For many families, a simpler diagnosing process and less bureaucracy is more important than earlier diagnosis of ALS. The longer it takes to register a disability and palliative care status (this process can start before a diagnosis has been made), the less likely a person will receive any kind of assistance from the state at the moment of need. State aid cannot keep up with the rapid progress of the disease.

Doctors at district clinical, regional, and city hospitals may be incompetent in managing patients with ALS. As a result, people cannot receive necessary care and may even be excluded from the medical care program altogether.

At the same time, it is impossible to improve the quality of life of patients with ALS and their relatives without access to medical care.

A person with ALS may come to the attention of the foundation when direct communication is no longer possible, making it necessary for the staff to contact relatives. Therefore, the prospect of the disease may not always be discernible.

People with ALS and their relatives, due to rather varied scenarios of the progression of the disease, may distrust the negative picture of the future outlined by various sources of information, from local doctors to specialists from the foundation. For example, mentioning gastrostomy at an early stage discourages most people, as they cannot imagine themselves or their relative to be so ill. People prefer relying on the positive experiences of other patients rather than considering all risks.

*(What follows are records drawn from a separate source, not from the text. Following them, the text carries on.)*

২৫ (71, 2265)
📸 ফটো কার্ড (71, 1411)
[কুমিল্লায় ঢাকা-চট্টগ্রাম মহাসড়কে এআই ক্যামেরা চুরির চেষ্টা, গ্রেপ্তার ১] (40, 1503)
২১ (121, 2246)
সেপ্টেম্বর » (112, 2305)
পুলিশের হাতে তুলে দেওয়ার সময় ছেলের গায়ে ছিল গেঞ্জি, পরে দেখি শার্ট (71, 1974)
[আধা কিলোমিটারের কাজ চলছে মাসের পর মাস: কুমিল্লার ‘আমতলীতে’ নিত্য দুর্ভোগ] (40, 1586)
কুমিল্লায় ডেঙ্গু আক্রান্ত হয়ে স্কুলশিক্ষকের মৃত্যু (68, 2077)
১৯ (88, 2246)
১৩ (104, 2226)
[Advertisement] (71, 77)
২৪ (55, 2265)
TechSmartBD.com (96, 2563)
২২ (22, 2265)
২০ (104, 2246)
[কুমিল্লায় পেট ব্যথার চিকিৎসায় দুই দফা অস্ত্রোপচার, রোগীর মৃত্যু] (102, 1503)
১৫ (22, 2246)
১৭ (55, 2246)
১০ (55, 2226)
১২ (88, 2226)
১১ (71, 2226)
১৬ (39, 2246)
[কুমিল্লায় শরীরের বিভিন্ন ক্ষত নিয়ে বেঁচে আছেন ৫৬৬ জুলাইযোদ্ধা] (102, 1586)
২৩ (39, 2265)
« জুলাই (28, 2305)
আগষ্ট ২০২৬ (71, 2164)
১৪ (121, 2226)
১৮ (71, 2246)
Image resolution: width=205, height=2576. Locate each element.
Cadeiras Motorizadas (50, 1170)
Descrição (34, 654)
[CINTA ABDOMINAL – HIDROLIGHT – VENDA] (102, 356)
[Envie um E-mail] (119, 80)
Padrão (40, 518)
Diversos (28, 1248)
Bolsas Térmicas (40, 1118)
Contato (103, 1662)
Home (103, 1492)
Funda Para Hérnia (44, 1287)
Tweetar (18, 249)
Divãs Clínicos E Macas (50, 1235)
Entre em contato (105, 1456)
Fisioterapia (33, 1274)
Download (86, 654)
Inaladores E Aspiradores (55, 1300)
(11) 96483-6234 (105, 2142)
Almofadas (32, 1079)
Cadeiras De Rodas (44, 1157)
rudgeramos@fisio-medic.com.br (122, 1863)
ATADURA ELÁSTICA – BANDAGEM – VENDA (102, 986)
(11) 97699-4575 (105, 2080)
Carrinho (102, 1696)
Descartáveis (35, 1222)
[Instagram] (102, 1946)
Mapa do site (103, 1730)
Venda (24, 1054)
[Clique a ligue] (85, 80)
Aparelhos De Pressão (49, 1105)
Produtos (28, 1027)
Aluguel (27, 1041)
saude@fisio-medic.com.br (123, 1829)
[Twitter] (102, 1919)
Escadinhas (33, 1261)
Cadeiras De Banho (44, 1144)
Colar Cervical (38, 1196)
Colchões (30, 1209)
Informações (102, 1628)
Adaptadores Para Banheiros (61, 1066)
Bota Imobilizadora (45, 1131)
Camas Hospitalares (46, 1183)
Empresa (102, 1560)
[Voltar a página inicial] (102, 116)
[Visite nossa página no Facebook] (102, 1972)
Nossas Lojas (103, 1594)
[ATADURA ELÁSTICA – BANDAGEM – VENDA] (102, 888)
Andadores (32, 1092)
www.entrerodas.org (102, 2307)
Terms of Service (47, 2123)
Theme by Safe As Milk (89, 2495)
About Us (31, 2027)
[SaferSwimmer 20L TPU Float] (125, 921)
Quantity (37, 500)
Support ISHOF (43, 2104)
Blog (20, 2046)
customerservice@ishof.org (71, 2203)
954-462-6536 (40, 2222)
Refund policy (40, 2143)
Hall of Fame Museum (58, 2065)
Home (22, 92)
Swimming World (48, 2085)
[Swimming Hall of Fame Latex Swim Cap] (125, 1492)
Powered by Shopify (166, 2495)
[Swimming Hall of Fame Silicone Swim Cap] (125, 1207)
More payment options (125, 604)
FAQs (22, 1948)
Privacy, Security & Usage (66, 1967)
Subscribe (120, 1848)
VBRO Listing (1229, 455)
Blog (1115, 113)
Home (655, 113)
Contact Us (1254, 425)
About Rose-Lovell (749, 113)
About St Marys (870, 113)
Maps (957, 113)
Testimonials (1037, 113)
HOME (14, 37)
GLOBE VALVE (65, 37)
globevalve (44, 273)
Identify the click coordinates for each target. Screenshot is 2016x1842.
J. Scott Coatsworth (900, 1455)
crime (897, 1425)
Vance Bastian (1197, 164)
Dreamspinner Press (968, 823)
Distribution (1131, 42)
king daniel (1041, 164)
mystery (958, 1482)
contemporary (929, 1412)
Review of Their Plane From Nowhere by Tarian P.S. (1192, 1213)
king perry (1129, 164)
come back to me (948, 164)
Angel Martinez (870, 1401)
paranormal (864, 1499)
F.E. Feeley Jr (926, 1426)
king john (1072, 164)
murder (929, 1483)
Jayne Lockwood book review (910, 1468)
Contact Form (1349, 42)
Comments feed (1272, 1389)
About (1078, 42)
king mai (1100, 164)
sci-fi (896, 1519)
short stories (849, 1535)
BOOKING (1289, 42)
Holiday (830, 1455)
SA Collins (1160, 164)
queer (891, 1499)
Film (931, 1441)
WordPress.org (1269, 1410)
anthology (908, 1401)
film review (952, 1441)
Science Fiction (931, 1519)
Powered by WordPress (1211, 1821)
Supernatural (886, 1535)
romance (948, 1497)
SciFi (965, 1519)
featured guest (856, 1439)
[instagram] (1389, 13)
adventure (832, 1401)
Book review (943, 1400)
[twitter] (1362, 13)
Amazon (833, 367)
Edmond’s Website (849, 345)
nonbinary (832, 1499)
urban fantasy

Researchers emphasize the importance of developing regional patient communities. The structure of the medical and social care depends on the region, and families have different access to resources. In patient communities, families can exchange equipment and share experiences. Moreover, it is much easier for a person who has just been diagnosed or a relative to believe in the experience of a neighbor. This often helps overcome the mistrust people from different regions have for foundations.

The findings of this research confirm the importance of the work being done by the “Live Now” Foundation — educational projects for doctors, interaction with the state — and also identify new areas for development: communication with patients, and the development of communities in the regions.